▶ _Listed records_
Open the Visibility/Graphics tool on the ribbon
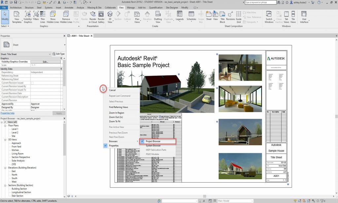Image resolution: width=338 pixels, height=203 pixels. (28, 15)
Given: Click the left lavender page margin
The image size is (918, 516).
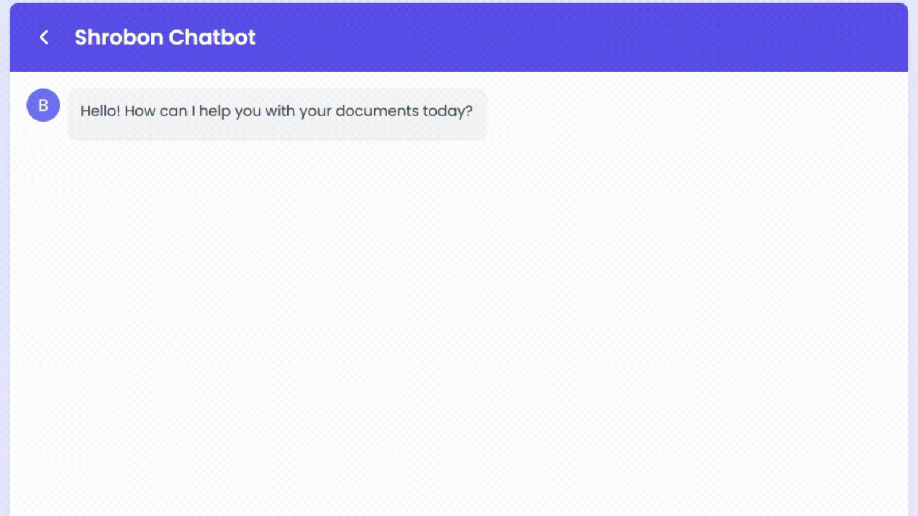Looking at the screenshot, I should (x=5, y=287).
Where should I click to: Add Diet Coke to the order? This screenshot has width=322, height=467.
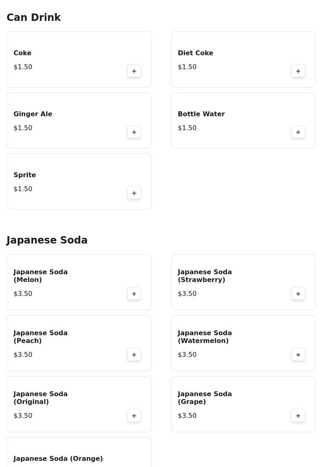click(x=298, y=71)
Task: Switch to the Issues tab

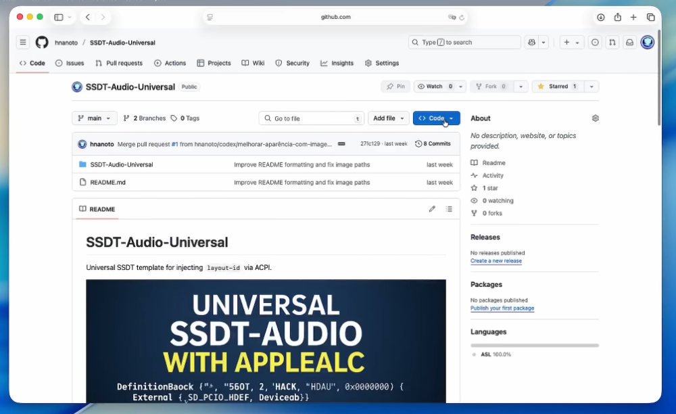Action: 70,63
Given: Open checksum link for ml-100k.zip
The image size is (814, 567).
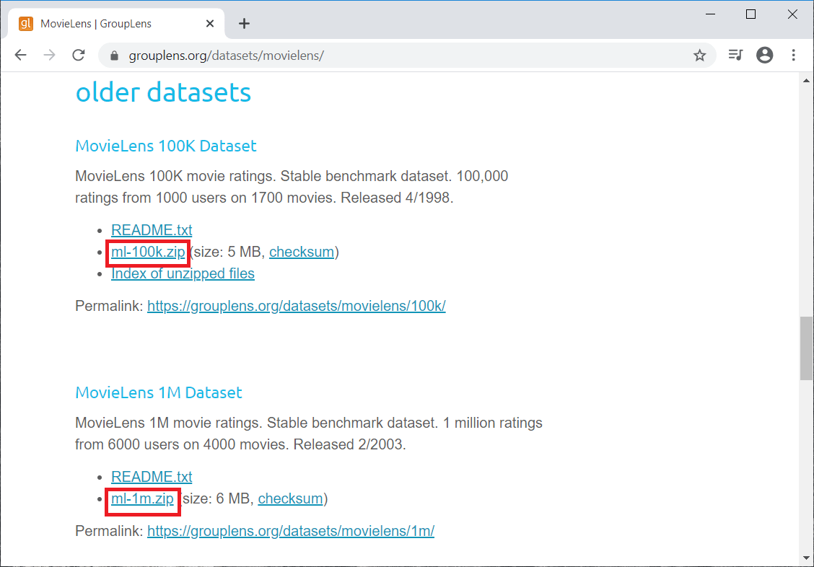Looking at the screenshot, I should coord(302,252).
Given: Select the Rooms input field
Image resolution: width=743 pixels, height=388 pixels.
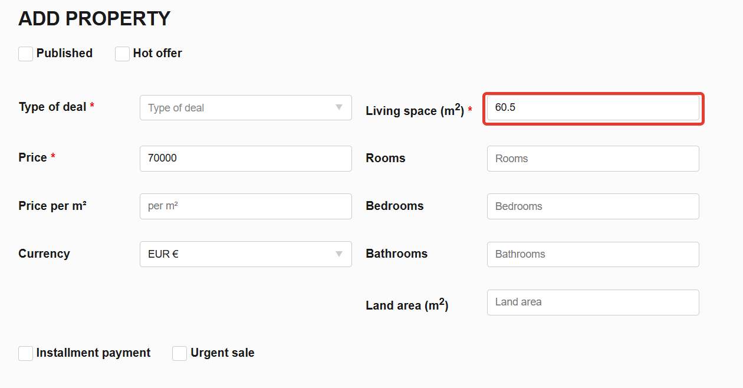Looking at the screenshot, I should [x=593, y=159].
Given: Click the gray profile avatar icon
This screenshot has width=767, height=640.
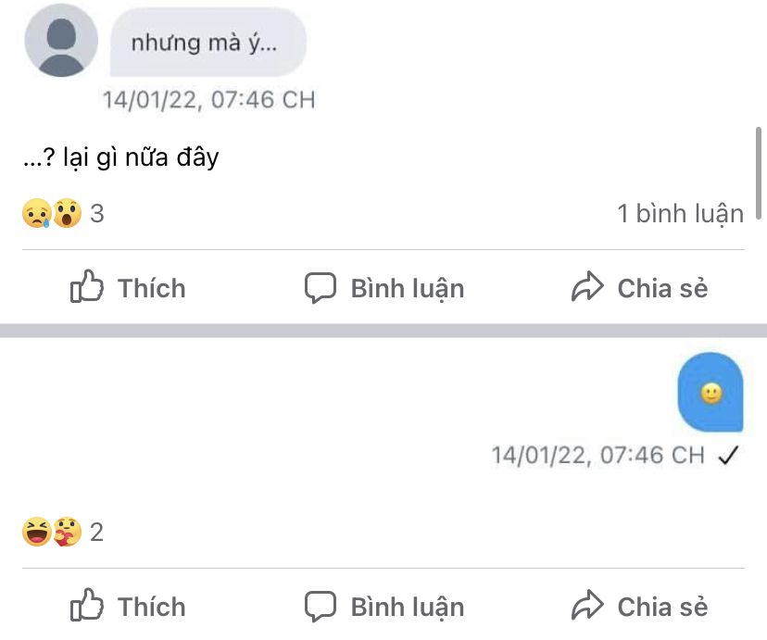Looking at the screenshot, I should [x=61, y=41].
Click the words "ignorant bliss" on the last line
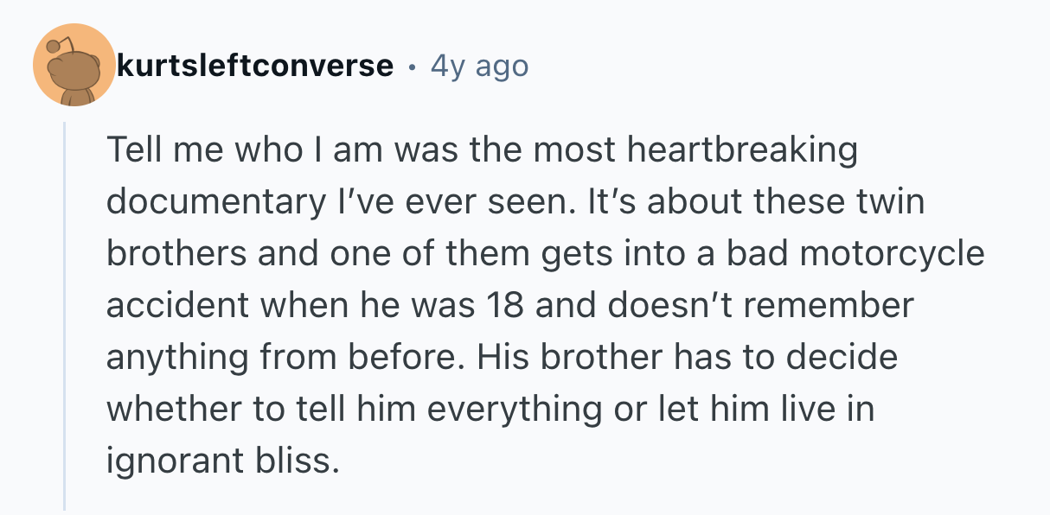The height and width of the screenshot is (515, 1050). 221,461
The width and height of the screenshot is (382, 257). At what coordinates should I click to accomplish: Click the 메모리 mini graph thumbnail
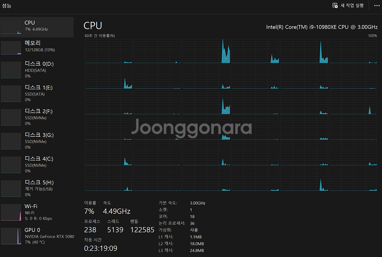11,48
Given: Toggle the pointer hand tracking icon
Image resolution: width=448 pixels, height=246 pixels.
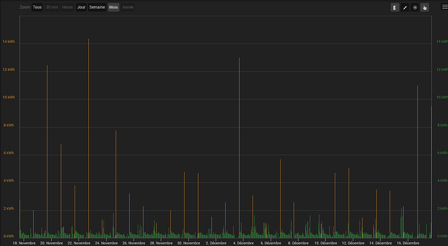Looking at the screenshot, I should [425, 7].
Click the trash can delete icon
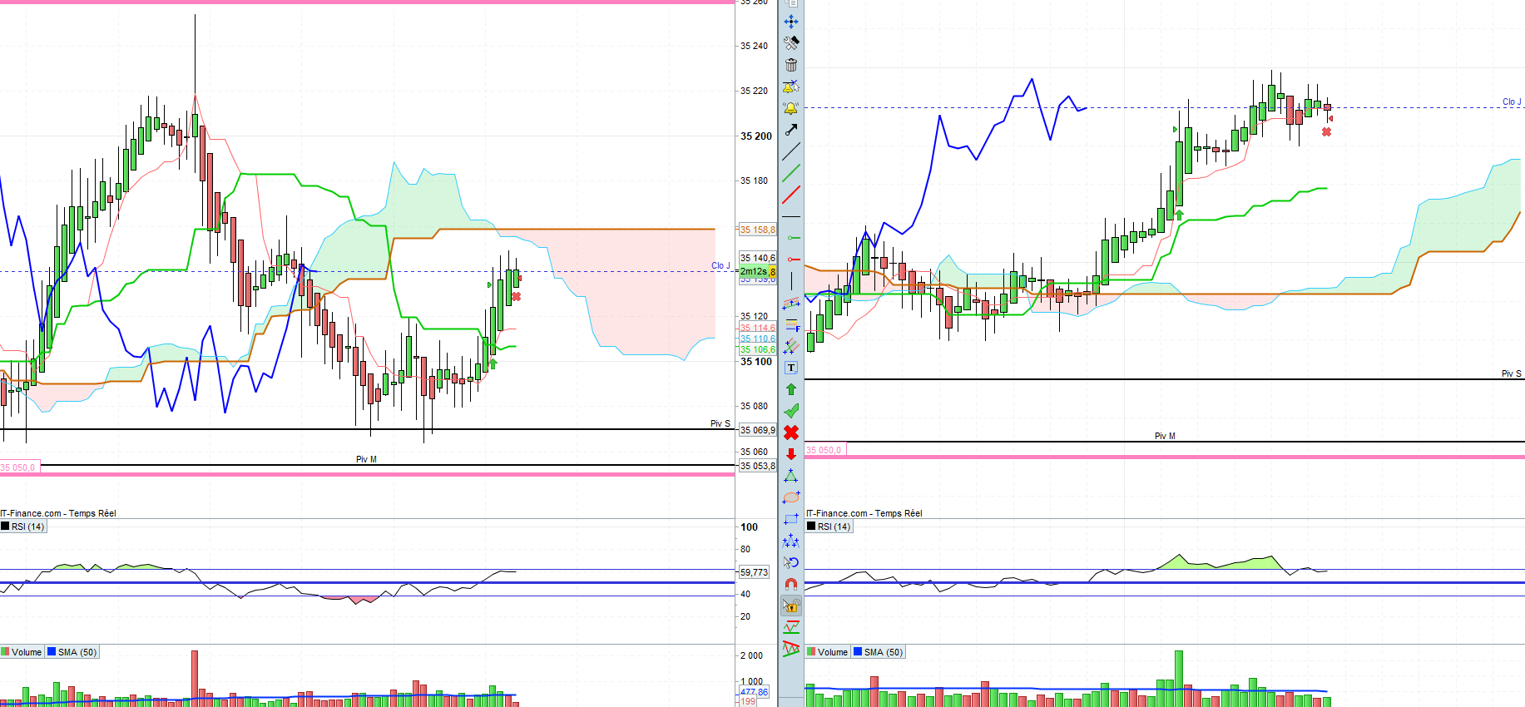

▶ _Work to do_
Arrange everything from the line containing "Given: Toggle the pointer hand tracking icon" down to the end of the items as a Markdown table with the columns Row and Line. Skip blank lines and leave the pictures out.

▶ _Result of this task_
| Row | Line |
|---|---|
| 1 | Given: Toggle the pointer hand tracking icon |
| 2 | Image resolution: width=448 pixels, height=246 pixels. |
| 3 | Looking at the screenshot, I should [425, 7]. |
| 4 | Click the trash can delete icon |